Genetic sizing optimization of residential multi-carrier energy systems: The aim of energy autarky and its cost

Abstract

The energy transition process fosters decentralized renewable energy generation and is characterized by an increased effort to achieve energy autarky. In this context, residential-size, photovoltaic-based multi-carrier energy systems using hydrogen as seasonal storage are analyzed as a possible solution to gain energy autarky. A high temporal (15 min) and long-term (10 a) power flow simulation approach is applied to a multi-objective optimization algorithm to minimize costs and grid energy feed-out. Approximate pareto-optimal system configurations are analyzed regarding system sizing, energy autarky, and economic performance for three residential building types and four European locations. Building type and location strongly influence the techno-economic feasibility of approximate pareto-optimal system configurations.
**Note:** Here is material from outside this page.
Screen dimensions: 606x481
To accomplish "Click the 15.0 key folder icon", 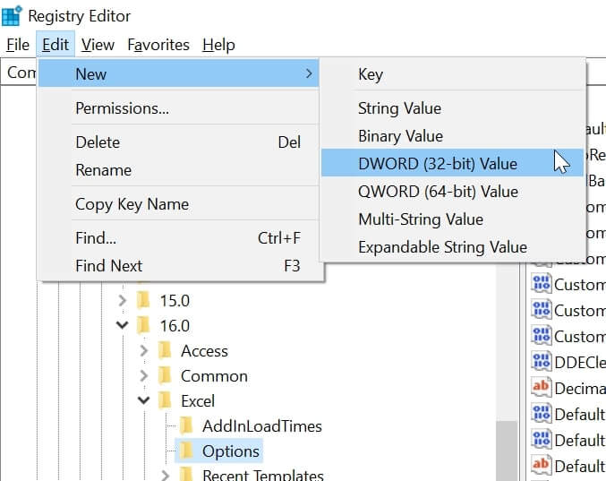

Low-Energy-Houses are technically and economically most feasible to reach autarky, while Single-Family and Multi-Family-Houses show available PV energy as main restricting factor, which becomes especially problematic at high latitude locations. Under current economic constraints, no cost-competitive autarky system could be identified. Low Energy Houses show the lowest additional cost of 172% compared to a Base system at the low-seasonality location, but cost-competitiveness is possible under certain cost projections within a time horizon of 2030–2035. The developed energy system model is open-source and can be used for future research in this context.